# Is it fine for a horse to wear polo wraps during a schooling show?



## Piaffe (Jan 11, 2010)

*I am doing some english classes and I usually wrap my mare's legs with polos or boots when riding...would polos be ok for the schooling show? There is no rule about it listed on the flyer....*Thanks!


----------



## Klassic Superstar (Nov 30, 2009)

I have done it many times before. Had no probems with the judges with it. Just make sure they are all on coreectly!


----------



## eventerdrew (Mar 13, 2009)

it should be fine. what kind of show are you competing in?


----------



## Piaffe (Jan 11, 2010)

great! thanks! I didn't want to get disqualified or anything....lol....I haven't done any shows for years


----------



## Piaffe (Jan 11, 2010)

eventerdrew said:


> it should be fine. what kind of show are you competing in?


 
Just an open fun schooling show


----------



## maura (Nov 21, 2009)

Dressage or hunters, is what I think was meant. 
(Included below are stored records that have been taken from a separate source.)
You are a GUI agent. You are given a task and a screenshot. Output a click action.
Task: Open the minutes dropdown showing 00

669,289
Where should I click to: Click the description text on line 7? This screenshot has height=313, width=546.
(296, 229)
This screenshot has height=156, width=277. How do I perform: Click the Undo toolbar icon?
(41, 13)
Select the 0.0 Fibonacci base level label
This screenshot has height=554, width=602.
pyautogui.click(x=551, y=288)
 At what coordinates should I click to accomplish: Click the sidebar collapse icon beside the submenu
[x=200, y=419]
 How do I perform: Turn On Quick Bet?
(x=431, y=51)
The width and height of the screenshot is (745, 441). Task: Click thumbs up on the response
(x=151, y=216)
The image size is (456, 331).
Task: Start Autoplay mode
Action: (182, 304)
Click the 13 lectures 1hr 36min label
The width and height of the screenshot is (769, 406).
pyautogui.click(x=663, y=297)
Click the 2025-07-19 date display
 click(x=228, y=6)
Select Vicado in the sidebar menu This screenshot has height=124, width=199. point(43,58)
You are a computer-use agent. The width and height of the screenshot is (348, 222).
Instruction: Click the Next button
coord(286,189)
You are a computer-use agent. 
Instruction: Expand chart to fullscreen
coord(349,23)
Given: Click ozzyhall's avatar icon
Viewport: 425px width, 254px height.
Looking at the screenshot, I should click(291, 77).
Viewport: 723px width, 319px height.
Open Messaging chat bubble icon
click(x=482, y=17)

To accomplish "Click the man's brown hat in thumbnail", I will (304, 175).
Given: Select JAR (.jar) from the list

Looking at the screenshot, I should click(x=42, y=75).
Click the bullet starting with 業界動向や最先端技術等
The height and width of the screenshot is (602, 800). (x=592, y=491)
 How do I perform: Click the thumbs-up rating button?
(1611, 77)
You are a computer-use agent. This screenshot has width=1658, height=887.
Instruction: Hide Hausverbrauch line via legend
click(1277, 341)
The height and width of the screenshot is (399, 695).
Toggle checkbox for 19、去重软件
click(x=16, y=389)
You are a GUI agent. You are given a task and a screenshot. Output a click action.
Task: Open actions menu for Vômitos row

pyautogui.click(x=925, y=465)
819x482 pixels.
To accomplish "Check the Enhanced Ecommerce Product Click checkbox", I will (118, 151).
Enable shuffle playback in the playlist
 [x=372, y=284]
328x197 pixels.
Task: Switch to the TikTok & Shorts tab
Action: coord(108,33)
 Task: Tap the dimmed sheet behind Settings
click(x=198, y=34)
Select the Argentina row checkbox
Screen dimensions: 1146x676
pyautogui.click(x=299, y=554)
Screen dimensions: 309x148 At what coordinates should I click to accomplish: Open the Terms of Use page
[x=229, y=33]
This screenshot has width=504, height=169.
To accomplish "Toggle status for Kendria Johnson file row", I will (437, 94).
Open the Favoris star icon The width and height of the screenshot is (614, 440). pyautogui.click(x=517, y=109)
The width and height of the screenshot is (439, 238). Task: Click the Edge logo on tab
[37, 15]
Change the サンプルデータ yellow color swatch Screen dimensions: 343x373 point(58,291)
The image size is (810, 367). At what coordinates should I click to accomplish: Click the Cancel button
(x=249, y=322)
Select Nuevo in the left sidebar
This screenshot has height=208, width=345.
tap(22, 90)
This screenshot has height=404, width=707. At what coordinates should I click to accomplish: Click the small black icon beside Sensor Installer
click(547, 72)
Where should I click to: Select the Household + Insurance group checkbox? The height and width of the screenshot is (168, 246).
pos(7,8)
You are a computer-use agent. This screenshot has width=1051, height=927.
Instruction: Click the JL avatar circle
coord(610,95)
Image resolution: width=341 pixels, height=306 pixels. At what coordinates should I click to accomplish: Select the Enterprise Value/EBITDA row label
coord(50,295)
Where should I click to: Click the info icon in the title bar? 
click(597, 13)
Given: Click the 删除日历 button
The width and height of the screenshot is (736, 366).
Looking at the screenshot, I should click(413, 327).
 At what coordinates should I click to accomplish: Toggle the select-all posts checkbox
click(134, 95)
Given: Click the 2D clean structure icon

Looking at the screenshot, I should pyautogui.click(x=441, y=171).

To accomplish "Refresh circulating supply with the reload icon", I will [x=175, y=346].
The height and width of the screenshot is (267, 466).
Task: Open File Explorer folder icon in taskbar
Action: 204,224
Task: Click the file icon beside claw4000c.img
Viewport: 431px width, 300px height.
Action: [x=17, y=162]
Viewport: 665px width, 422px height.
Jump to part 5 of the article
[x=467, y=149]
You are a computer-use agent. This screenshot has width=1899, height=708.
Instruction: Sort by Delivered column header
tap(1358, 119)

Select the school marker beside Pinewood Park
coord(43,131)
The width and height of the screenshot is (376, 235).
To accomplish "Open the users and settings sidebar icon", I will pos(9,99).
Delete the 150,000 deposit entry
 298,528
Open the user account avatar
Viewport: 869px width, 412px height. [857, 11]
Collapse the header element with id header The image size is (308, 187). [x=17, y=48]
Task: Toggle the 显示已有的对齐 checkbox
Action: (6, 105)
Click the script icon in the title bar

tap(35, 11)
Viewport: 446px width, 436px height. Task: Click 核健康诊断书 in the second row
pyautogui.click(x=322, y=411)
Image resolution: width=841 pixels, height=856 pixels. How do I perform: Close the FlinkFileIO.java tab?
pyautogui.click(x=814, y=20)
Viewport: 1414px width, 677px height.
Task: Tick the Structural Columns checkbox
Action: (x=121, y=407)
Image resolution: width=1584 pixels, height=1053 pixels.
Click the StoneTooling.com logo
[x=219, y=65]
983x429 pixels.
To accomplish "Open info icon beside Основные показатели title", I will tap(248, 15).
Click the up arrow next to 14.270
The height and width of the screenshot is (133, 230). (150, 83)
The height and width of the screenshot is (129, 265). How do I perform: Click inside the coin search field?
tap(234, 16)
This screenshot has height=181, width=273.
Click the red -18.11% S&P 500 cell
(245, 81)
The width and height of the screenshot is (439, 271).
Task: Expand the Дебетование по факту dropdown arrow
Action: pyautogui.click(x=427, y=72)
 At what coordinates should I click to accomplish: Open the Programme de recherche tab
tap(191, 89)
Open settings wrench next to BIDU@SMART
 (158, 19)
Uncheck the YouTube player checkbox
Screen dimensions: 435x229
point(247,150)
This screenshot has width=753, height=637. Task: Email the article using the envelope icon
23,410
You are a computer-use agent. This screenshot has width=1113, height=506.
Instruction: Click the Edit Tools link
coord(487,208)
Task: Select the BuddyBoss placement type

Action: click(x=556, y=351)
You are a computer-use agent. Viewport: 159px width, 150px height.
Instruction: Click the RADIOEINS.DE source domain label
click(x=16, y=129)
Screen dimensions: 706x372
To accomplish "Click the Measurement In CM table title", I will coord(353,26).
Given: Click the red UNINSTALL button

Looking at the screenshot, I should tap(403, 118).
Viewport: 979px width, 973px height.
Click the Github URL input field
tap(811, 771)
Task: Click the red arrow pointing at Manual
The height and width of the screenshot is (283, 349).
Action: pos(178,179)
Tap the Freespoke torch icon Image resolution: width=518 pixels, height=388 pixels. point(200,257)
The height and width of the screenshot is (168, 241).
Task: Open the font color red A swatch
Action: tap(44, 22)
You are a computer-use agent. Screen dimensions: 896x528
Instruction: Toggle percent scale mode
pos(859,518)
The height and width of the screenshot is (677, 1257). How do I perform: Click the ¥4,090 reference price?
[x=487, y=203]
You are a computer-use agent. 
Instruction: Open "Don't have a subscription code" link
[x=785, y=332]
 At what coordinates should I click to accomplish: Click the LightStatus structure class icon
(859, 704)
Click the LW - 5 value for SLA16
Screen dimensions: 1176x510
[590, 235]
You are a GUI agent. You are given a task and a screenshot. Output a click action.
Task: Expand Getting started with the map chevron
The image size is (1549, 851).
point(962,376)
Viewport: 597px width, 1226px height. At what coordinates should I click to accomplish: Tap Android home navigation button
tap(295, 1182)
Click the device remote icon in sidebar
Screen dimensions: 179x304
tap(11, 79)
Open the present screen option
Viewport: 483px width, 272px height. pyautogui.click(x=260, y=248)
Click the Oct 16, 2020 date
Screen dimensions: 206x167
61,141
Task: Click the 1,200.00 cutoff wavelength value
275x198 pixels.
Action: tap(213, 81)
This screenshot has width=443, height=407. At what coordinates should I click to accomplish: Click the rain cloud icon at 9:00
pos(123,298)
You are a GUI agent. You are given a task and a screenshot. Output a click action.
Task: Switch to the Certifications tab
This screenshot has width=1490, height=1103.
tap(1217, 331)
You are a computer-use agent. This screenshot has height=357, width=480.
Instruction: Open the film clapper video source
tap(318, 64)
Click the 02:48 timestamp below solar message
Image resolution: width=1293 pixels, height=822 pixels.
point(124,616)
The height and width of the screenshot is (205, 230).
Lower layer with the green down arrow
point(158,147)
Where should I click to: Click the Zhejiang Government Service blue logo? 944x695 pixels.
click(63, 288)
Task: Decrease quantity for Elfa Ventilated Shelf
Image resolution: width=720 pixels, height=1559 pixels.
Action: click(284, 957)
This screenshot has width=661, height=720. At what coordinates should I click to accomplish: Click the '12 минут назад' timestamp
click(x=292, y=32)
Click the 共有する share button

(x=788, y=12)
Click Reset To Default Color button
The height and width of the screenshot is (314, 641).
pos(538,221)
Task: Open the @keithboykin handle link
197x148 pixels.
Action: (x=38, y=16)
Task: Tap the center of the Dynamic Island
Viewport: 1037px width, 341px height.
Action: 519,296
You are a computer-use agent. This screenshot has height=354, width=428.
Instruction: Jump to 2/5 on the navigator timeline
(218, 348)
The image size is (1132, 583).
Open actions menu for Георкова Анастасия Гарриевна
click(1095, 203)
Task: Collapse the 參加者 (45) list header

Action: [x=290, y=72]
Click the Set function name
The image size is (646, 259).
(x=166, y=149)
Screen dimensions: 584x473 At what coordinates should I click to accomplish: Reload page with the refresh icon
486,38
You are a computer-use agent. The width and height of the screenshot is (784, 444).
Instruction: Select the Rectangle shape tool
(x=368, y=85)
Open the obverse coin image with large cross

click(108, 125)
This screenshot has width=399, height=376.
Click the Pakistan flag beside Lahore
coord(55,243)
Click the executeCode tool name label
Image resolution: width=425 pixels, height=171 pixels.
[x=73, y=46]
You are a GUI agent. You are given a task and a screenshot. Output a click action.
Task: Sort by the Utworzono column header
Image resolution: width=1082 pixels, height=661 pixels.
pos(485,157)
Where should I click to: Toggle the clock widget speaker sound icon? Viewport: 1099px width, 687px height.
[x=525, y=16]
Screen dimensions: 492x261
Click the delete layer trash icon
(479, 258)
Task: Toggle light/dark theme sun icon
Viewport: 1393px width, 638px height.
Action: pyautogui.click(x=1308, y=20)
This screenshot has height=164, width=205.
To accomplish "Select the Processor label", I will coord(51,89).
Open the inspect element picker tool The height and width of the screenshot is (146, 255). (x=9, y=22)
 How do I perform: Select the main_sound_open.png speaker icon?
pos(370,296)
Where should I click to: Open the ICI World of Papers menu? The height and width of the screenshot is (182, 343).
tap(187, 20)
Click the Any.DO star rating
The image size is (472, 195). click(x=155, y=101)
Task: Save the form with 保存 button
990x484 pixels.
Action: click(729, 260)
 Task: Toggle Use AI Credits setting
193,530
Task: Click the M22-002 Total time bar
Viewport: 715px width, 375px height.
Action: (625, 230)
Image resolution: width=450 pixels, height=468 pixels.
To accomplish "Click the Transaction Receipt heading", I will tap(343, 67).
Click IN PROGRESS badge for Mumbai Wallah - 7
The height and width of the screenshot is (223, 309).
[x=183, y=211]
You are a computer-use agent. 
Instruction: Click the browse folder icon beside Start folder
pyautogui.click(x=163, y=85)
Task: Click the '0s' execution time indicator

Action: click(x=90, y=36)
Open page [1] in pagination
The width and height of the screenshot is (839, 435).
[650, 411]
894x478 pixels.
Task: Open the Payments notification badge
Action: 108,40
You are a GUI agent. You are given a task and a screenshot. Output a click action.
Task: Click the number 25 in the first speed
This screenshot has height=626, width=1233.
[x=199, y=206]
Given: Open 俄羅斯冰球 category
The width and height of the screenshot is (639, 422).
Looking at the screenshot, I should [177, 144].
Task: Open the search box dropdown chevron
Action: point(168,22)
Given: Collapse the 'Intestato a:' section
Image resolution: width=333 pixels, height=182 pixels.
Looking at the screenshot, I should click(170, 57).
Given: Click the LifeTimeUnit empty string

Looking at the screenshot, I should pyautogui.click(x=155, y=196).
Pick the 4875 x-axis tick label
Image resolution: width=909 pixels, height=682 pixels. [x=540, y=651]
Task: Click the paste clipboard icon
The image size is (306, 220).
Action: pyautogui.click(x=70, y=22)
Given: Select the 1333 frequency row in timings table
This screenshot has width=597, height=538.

May be a problem in a hunter show.


----------



## My Beau (Jan 2, 2009)

I've seen people get eliminated from dressage schooling shows for forgetting to take their horse's bell boots, much less polos, off before entering the ring. It would be best to ask the show manager, even though the flyer doesn't say anything.


----------



## speedy da fish (May 7, 2009)

schooling shows tend to be very relaxed about it though. you tend just to ride the horse in what you would normally, that is the whole idea of them- well it should be anyway.


----------



## Piaffe (Jan 11, 2010)

Oh...I see...no it isnt a hunter show....or a dressage show. Just open english and western schooling. I have a feeling it will be fine,but I will probably find a show manager and ask just to be sure....thanks everyone!


----------



## Thia (Sep 21, 2010)

Not trying to hijack Piaffe's thread, but could anyone tell me how to put polo wraps on correctly? I can put them on just fine if I'm wrapping them with quilted wraps underneath for hauling or injury support while on stall rest, but when I put them on by themselves ugh! 

I tried by starting at "the top" and working down to the fetlocks and back up, nope. And also by starting in the middle of the cannon bone, down, then back to "the top" like I've seen in magazines and how I do it when there's quilted wraps, nope. I end up with my horse looking like they have big elephant legs. lol. And the mare I have now is big boned (she needs large splint boots in front and, if they make them, XL in back, hehe) and it still looks like a big bulky mess, not the nice streamlined look you see in the magazines.

I don't ride in them like this, I just take them off and figure I have polo wrap ADD.  Any help? I would like to ride her with something protecting her legs from scrapes and dings, but none of my splint boots fit her (they were originally for my late TB gelding) and I have polo wraps sitting around gathering dust, so until I can get her splint boots or smb's I'd like to try to use them.


----------



## Piaffe (Jan 11, 2010)

Mm...I am not good at explaining it,but the I taught is to start in the middle of the cannon bone and wrap to the bottom, making sure to make an upside down V on the bottom,then work my way up...
I havent seen anyone start from the top before...


----------



## Thia (Sep 21, 2010)

The first time I was shown how to wrap polos over quilted wraps they started from the top. Then I saw an article in Horse Illustrated on how to correctly put on standing wraps for injury support and that's when I found out the correct way was to start from the middle. So that's how I've done it ever since, but it seems when I try to wrap with the polos alone, I end up with this big, bulky....bulge. 

I thought about buying pony polos, but Thia is a 16+ hand mare with large bones, so wouldn't I end up with not enough to finish the job? But even though mine are the standard polos, it's like I have way extra material by the time I make it to the top of the cannon bone. *sigh* I guess I just ride the short bus when it comes to this. lol


----------